■ **Exercise directions**
Search the entries below. Return every line that has "computer" in it.
§ §
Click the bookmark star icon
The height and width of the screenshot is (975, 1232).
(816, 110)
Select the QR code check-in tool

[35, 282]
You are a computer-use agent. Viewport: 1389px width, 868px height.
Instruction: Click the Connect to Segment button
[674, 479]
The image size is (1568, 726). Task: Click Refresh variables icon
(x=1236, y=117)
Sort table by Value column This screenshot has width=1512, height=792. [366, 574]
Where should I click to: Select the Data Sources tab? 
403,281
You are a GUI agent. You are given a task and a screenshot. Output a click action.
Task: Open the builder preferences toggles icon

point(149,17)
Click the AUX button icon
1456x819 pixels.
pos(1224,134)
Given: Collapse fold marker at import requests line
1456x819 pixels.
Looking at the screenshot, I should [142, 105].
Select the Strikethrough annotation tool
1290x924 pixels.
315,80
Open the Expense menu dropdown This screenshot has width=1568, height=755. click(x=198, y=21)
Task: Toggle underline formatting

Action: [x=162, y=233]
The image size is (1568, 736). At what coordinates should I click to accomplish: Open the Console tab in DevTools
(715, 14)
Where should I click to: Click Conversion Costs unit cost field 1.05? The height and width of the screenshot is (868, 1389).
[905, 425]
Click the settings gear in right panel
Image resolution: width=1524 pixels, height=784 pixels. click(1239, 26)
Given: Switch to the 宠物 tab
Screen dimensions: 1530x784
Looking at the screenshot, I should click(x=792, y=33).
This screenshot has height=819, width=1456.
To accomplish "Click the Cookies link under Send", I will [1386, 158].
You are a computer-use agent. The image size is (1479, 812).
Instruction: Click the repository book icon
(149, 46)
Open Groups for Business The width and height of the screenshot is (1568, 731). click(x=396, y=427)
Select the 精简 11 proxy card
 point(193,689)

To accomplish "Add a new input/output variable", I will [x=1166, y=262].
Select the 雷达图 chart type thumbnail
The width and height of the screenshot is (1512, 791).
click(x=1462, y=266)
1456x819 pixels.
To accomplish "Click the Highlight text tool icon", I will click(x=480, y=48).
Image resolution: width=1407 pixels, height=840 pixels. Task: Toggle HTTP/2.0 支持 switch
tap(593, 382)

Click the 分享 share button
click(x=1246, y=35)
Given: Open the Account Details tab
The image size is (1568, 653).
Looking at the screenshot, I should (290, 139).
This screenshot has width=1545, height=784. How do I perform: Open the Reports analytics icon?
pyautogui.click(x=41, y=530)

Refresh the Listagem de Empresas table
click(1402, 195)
§ §
■ **Result**
You are a computer-use agent. Viewport: 1389px width, 868px height.
You are a computer-use agent. The image size is (1479, 812).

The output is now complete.